The game also served as yet another jarring reminder that New England has no plan or future at quarterback, the most important position in the NFL. Cam Newton looked done a few weeks ago and nothing has changed since. He threw for all of 34 (!) yards in a little over two quarters of play against Buffalo last night. Jarrett Stidham, appearing in relief five minutes into the third quarter, looked no better, throwing for 44 yards. Nowhere else on the roster are the Patriots this devoid of talent.

Their quarterback of the near and far future is not currently on the roster, that much is clear. Maybe Bill Belichick and Co. liked what good parts of Newton they saw this year and bring him back for 2021. Perhaps Newton builds upon his first year in the system and can be at least average. But throws like his incompletion to N'Keal Harry last night (when Harry was wide open and Newton threw it into the dirt five yards in front of him) suggest that Newton is closer to being out of the league than returning to anything near his old level of play.

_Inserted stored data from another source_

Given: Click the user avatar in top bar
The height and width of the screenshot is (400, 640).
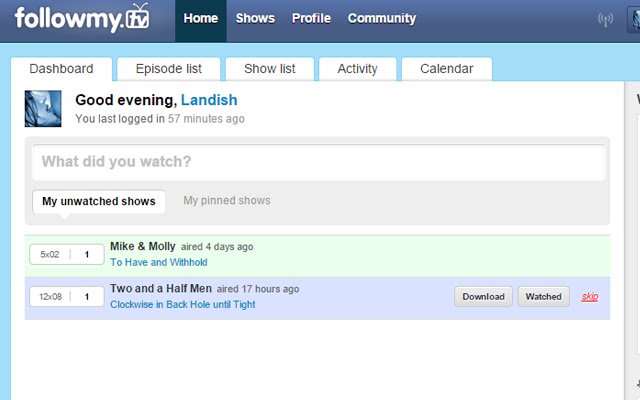Looking at the screenshot, I should (634, 20).
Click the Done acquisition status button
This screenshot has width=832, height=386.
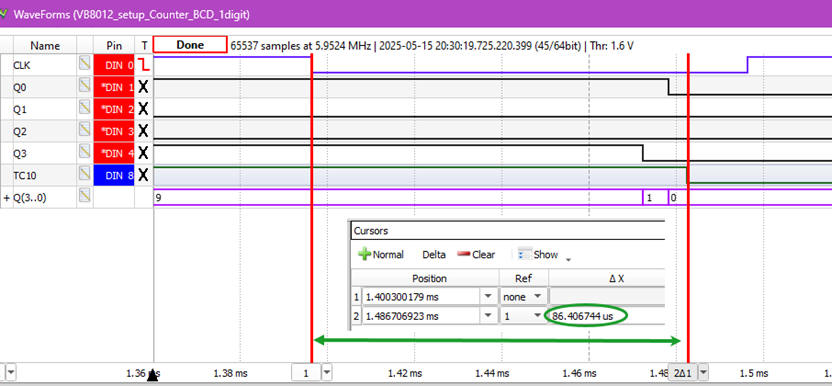point(190,45)
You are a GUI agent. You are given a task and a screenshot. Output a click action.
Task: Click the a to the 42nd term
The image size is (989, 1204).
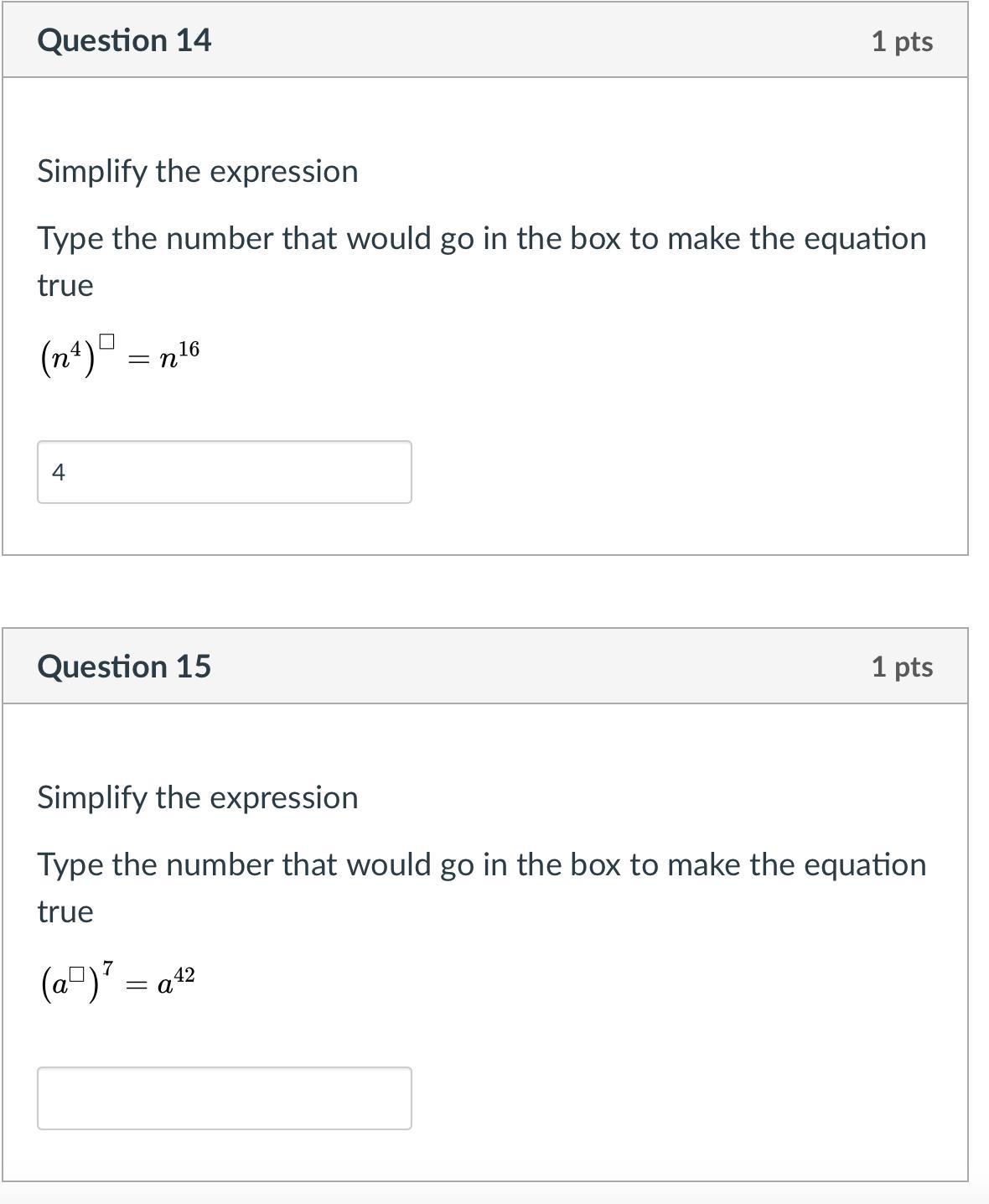tap(176, 981)
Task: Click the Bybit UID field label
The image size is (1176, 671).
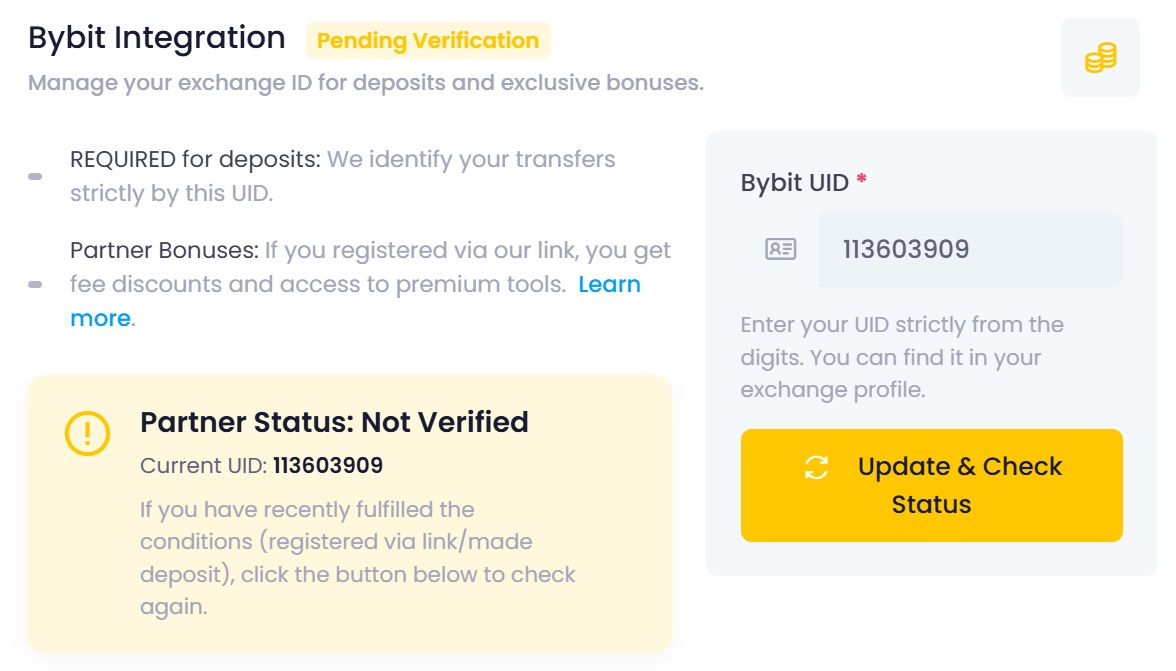Action: pyautogui.click(x=794, y=183)
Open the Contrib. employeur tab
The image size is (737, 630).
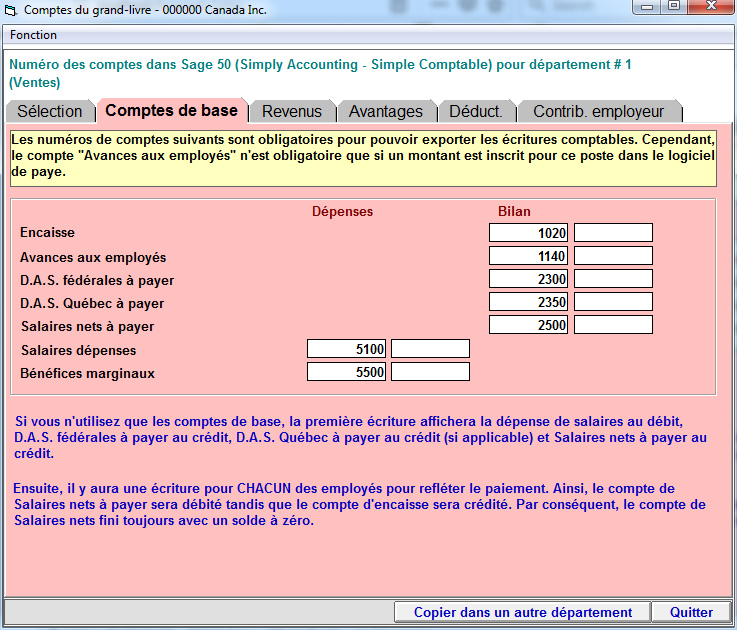pyautogui.click(x=598, y=111)
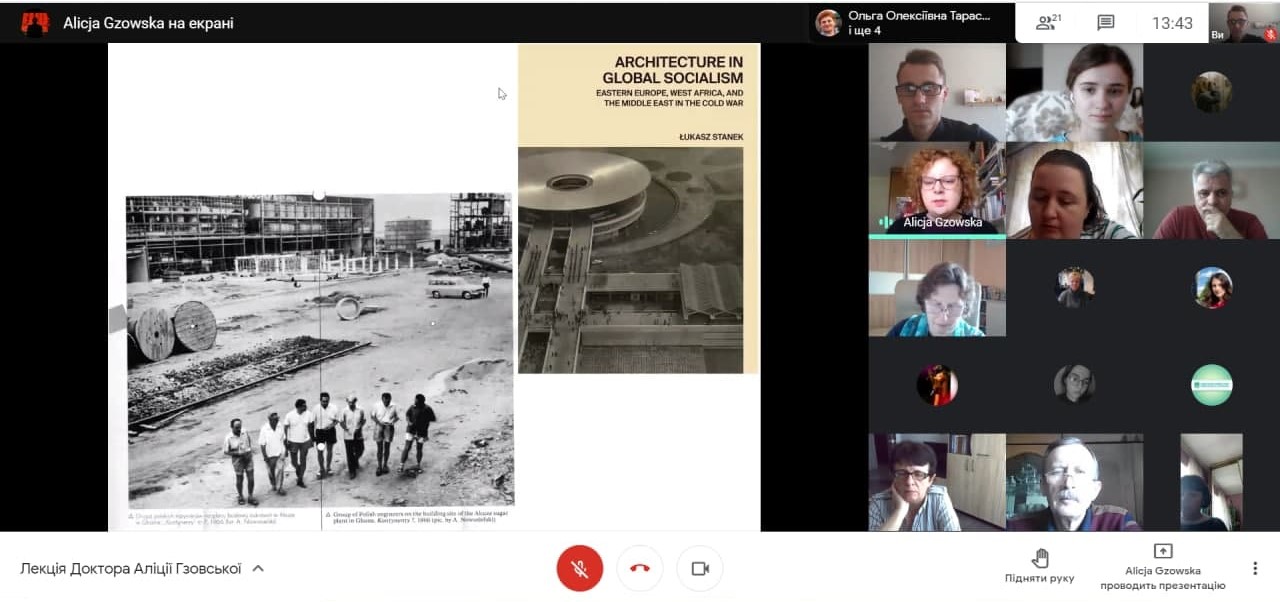
Task: Toggle the muted microphone button
Action: [x=580, y=568]
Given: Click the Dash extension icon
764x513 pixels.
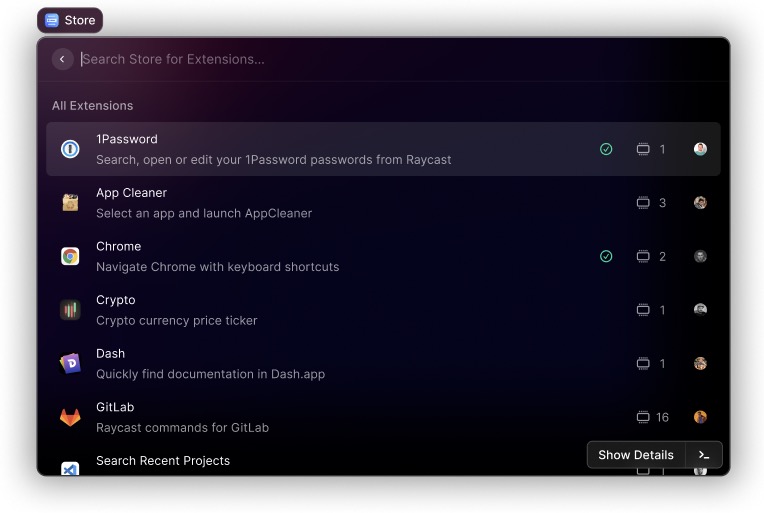Looking at the screenshot, I should [x=70, y=364].
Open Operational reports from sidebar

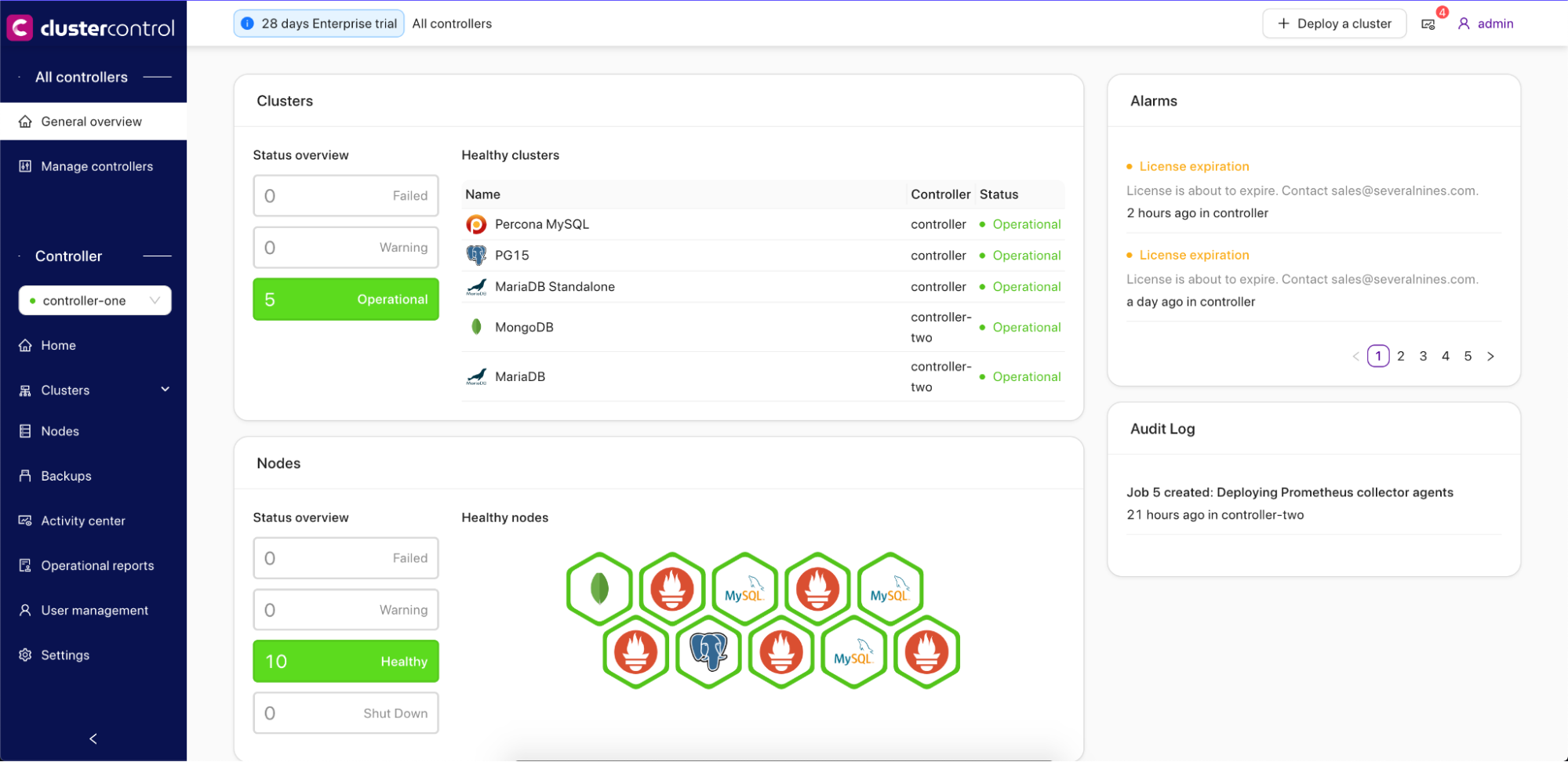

The Patriots might bring back Newton because they don't have a choice. They'll be picking in the middle of the draft, and the four best QB prospects in this class aren't expected to last until New England is on the clock. The free agent market will not be like the 2020 offseason, where there were three or four starters available; Dwayne Haskins is around but needs too much work to fit the Patriots' timeline, Philip Rivers is probably done after his one-year stint in Indy, and anyone else available will be either unproven or straight-up bad. A Gardner Minshew reclamation project would be intriguing but the fact that he's been benched on multiple occasions this year in favor of Mike Glennon is not exactly a ringing endorsement, even if the Jaguars are quietly tanking.

Belichick is too old and too competitive to play a long game where his team starts Stidham or Newton for another year and hope that a new QB falls into their lap via trade or draft. What's the plan otherwise? Neither of those two will lead the team to a Super Bowl. The defense was supposed to be the strength of the unit, but no pass rush combined with aging stars does not make for a winning combination. The offensive line is great, but that only gets you so far.

The reality is the Patriots are destined for mediocrity. That's the long and short of it. We've all watched the franchise get lucky in some truly obscene ways over the course of their lengthy dynasty, but none appear on the horizon now. Justin Fields isn't going to drop to the No. 14 pick and the Jets won't trade them Sam Darnold. That's not how it works for every other team, and now the Patriots are just that: another team. With no Tom Brady, it turns out, it's hard to win games. That's what New England will have to learn to cope with for the foreseeable future.